Atarax is used for anxiety and has a few good points. It does not cause dependence and you do not build up a tolerance to the drug. However, it does make you sleepy, so it cannot be taken if you are going to drive. You should also be careful because you could fall due to decreased alertness.
Antivert is used to control the nausea related to anxiety. It takes an hour to work. For this reason, you usually use this if you fear flying on planes because its effects can last for over eight hours.
Natural Medicine for Anxiety
Many people are turning to alternative medicine these days. Due to its increased popularity, more research is being done on Kratom. Researchers want to see if it works or if it is simply folklore. As you may have guessed, Kratom is one potential herbal medicine for anxiety.
Kratom has many different strains just like any other plant. According to people in the kratom community, the results you get for medicinal use vary by the strain. They report that some strains are good for pain, while others, such as red borneo, are better for anxiety. Part of the reason for this is that some Kratom strains have high sedative effects and would be great if you can’t sleep, but not the substance you want to relax you for a job interview.
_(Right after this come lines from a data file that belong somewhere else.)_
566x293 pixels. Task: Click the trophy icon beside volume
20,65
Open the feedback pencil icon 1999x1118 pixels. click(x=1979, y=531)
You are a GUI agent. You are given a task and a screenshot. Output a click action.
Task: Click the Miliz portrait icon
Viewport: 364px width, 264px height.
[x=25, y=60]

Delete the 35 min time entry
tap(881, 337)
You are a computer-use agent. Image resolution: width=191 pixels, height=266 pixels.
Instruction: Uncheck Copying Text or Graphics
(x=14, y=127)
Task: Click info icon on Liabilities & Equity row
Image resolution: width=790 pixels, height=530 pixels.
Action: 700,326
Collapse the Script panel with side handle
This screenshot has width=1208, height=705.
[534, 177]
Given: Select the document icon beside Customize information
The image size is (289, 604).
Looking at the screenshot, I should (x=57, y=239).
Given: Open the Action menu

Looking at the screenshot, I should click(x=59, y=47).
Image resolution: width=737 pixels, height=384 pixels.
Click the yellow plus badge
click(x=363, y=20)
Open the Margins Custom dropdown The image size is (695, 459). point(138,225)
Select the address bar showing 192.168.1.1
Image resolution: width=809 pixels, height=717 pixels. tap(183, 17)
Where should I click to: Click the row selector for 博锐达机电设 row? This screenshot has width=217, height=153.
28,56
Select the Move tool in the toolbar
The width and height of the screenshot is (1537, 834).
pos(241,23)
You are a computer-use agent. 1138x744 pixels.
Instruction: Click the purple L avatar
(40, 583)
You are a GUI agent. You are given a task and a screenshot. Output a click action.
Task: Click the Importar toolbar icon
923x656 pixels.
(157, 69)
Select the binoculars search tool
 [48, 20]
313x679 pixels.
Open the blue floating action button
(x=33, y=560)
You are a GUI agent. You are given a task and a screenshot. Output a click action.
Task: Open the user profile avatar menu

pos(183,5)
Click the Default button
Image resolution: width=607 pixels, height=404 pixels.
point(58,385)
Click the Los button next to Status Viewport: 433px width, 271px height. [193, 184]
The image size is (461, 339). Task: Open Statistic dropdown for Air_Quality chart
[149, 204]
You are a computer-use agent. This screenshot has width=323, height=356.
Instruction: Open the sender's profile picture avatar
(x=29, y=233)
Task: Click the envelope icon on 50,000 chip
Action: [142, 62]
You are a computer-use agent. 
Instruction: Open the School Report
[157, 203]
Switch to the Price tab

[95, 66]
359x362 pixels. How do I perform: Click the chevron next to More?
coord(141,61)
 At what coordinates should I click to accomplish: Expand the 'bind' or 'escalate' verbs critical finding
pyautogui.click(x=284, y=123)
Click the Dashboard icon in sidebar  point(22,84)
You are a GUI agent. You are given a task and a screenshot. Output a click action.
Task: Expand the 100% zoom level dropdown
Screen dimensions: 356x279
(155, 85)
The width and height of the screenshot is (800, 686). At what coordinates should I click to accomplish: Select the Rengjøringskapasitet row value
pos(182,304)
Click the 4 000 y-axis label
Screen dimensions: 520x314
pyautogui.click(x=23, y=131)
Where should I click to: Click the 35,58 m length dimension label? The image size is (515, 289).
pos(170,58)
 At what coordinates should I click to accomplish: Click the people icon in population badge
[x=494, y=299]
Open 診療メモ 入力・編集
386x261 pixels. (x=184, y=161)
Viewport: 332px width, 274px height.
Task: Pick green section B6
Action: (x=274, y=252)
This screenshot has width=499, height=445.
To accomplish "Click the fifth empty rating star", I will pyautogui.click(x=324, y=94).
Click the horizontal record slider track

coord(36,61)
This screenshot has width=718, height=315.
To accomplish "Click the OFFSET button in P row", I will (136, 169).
Kratom is a plant that is native to Southeast Asia. Kratom strains are related to where in Southeast Asia they are grown. Is it grown in Thailand or in Borneo, one of the Indonesian islands? In addition, the color of the vein in the leaf also relates to what properties that particular strain may have. For anxiety you would want to look for red vein Kratom. Kratom comes in a variety of ways, but the most popular is red kratom powder. You should know that kratom has a very strong taste, so if you use the powder, you can add it to juice, just put it in your mouth and quickly wash it down with something that tastes great or buy a bag of empty capsules (they do sell these) and you have the supplies you need for do-it-yourself capsules.